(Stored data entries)
——
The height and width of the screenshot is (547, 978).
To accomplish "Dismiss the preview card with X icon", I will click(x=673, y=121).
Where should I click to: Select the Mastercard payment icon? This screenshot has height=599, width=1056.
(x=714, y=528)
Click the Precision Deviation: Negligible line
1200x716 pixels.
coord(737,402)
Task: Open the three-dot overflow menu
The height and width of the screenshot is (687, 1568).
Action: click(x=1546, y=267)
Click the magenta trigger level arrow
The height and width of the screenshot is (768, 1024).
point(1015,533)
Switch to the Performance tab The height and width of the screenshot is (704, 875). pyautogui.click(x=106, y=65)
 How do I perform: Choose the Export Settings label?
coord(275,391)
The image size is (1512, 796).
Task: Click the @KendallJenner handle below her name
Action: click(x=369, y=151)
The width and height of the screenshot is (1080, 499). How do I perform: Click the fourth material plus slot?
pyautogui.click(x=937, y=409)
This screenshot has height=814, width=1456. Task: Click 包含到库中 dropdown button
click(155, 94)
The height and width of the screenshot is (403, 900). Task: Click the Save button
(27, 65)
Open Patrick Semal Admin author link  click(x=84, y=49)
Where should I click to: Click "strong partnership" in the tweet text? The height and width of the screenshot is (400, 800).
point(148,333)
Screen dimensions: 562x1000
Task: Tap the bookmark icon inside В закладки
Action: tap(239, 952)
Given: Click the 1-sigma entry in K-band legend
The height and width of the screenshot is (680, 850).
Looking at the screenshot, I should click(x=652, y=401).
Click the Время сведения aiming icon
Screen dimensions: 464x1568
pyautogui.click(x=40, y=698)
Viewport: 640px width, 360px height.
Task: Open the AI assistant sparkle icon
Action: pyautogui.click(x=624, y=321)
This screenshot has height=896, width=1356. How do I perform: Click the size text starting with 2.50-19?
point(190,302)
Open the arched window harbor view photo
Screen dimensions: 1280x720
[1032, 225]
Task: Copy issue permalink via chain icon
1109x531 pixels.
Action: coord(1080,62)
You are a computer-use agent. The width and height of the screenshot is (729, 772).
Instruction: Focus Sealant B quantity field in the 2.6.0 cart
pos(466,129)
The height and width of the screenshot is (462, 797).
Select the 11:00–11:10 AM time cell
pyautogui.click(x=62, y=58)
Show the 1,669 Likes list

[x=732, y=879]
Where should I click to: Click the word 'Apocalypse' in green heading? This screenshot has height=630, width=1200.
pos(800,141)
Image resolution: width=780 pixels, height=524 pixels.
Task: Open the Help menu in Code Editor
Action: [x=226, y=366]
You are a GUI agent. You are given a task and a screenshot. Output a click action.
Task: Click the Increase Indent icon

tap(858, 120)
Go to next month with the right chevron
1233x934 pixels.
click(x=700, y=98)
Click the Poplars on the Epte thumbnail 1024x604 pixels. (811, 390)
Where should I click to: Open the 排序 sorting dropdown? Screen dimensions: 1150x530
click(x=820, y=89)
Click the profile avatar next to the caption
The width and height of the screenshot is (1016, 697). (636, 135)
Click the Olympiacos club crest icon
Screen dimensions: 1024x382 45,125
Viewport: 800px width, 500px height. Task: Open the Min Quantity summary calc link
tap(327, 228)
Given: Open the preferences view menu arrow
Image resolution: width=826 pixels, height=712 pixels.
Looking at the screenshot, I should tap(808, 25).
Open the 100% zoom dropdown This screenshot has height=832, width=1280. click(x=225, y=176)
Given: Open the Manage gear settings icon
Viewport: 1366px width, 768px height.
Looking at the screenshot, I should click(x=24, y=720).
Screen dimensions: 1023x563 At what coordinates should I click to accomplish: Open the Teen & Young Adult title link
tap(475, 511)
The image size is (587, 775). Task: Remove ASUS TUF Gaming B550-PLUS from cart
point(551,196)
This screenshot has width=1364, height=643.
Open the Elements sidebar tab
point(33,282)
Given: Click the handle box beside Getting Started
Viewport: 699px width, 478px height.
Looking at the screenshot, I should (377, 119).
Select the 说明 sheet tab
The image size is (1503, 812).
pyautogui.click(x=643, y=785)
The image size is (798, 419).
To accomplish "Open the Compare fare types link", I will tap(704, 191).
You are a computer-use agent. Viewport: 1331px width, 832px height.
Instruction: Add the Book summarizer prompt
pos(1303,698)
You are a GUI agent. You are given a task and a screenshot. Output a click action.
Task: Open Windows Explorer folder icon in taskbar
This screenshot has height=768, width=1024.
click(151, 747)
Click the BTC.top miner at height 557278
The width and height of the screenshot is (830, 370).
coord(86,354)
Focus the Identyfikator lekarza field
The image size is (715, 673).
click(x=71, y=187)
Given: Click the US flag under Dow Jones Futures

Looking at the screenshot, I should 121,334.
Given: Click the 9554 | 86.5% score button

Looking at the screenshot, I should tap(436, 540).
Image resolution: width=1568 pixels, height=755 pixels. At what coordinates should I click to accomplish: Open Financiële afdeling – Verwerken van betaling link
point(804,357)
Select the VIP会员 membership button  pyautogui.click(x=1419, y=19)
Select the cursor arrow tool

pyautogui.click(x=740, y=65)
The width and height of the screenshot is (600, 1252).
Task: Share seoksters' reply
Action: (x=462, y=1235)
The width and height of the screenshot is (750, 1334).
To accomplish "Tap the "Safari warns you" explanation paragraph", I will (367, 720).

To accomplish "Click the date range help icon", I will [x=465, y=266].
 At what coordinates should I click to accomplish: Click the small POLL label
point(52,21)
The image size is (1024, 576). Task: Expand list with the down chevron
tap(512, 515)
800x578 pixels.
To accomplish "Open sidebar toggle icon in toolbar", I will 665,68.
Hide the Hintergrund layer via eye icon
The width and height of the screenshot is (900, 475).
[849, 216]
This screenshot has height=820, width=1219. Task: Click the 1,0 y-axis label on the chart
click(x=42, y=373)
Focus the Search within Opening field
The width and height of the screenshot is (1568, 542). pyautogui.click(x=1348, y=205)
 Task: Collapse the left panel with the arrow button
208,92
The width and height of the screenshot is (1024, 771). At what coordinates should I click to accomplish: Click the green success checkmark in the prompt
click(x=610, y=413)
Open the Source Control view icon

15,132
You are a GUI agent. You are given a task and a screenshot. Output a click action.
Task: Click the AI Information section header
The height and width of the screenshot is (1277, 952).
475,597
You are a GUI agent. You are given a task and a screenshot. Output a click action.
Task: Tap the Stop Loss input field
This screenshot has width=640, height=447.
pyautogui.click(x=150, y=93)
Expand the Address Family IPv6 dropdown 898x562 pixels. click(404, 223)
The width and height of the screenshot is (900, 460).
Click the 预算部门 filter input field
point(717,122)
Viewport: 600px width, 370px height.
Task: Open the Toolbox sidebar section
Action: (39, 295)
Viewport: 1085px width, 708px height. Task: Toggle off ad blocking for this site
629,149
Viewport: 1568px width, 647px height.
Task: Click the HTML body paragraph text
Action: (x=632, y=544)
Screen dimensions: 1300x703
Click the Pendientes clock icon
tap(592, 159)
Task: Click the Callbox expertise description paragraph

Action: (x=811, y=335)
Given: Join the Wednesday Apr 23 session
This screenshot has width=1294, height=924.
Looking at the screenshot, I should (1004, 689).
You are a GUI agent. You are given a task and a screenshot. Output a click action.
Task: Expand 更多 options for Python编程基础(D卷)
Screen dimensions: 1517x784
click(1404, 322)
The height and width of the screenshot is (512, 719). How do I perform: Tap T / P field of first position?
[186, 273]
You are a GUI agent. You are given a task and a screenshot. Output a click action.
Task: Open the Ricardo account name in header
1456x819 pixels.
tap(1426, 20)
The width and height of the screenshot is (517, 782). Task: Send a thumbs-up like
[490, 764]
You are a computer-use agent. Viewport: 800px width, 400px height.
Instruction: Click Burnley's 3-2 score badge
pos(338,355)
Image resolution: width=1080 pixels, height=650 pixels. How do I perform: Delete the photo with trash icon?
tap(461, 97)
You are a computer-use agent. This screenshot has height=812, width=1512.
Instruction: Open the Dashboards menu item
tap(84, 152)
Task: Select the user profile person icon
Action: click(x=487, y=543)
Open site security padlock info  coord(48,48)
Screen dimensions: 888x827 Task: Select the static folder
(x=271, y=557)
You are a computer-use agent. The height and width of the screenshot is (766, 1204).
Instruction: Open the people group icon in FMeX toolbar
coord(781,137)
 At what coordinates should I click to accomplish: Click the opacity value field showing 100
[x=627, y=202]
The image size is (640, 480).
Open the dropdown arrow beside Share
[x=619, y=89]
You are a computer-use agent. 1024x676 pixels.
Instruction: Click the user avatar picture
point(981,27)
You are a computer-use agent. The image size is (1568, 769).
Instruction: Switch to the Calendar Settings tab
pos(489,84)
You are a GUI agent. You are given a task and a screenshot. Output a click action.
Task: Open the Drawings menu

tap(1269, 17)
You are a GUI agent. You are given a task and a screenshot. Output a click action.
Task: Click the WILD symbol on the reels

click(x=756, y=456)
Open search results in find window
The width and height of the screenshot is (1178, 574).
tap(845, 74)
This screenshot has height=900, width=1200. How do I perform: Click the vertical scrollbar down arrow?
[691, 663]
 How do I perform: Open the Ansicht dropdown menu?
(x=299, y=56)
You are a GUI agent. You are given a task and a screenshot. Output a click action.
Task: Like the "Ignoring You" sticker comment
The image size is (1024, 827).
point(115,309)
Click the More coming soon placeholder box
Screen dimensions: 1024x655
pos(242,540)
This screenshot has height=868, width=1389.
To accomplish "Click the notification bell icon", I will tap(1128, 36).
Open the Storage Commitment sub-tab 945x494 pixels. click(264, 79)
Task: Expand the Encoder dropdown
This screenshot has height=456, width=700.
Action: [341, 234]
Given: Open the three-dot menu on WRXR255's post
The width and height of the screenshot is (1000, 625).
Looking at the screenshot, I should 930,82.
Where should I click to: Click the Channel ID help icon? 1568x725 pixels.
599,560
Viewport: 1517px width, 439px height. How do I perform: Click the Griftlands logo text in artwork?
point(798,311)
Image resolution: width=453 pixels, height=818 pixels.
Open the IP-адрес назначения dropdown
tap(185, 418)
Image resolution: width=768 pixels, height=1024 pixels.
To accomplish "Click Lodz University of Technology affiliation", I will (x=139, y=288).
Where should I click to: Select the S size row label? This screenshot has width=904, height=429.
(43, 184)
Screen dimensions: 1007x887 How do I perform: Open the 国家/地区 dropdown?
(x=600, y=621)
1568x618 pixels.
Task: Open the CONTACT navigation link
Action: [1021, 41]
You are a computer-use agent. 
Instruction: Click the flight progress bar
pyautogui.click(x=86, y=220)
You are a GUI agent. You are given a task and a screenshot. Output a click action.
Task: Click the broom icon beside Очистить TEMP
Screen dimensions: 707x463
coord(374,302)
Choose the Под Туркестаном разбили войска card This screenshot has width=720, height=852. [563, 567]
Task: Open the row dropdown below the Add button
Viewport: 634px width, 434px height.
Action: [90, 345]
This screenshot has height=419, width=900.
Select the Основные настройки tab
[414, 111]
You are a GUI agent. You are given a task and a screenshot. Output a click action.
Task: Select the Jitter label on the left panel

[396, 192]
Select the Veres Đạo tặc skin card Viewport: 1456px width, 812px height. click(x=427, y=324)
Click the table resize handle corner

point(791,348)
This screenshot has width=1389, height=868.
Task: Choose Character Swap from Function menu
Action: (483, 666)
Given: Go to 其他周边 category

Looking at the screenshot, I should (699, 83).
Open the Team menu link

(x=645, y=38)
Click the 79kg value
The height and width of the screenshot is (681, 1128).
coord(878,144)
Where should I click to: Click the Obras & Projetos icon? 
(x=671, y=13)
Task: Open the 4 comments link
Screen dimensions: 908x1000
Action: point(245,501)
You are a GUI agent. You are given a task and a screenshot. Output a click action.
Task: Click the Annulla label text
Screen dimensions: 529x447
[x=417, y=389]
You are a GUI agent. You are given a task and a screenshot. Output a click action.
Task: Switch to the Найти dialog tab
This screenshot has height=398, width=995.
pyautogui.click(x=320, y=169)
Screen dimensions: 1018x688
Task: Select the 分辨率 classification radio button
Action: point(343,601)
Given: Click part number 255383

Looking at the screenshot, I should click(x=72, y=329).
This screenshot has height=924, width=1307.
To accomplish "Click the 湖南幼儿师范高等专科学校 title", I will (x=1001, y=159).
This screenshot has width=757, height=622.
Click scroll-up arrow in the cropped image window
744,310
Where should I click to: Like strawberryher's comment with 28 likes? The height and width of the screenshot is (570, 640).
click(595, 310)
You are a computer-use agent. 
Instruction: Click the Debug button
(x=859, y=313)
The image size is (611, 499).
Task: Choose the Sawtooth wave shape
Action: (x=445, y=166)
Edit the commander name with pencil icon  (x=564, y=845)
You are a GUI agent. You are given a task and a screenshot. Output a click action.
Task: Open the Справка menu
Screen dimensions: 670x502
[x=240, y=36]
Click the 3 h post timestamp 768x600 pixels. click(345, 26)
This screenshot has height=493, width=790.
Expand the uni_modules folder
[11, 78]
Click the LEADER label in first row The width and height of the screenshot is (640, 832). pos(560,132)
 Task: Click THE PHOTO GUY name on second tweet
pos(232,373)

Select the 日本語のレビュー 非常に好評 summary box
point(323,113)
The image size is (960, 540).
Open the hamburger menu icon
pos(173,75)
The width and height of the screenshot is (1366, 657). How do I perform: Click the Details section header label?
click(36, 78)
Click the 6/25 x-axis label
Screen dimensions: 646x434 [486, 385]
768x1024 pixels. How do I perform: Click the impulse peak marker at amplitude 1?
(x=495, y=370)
——
(Directions) The records above should be printed exactly, please, from the first line through the line containing "Task: Open the three-dot overflow menu", with both ends kept and nothing past it.

(Task solution)
The height and width of the screenshot is (547, 978).
To accomplish "Dismiss the preview card with X icon", I will click(x=673, y=121).
Where should I click to: Select the Mastercard payment icon? This screenshot has height=599, width=1056.
(x=714, y=528)
Click the Precision Deviation: Negligible line
1200x716 pixels.
coord(737,402)
Task: Open the three-dot overflow menu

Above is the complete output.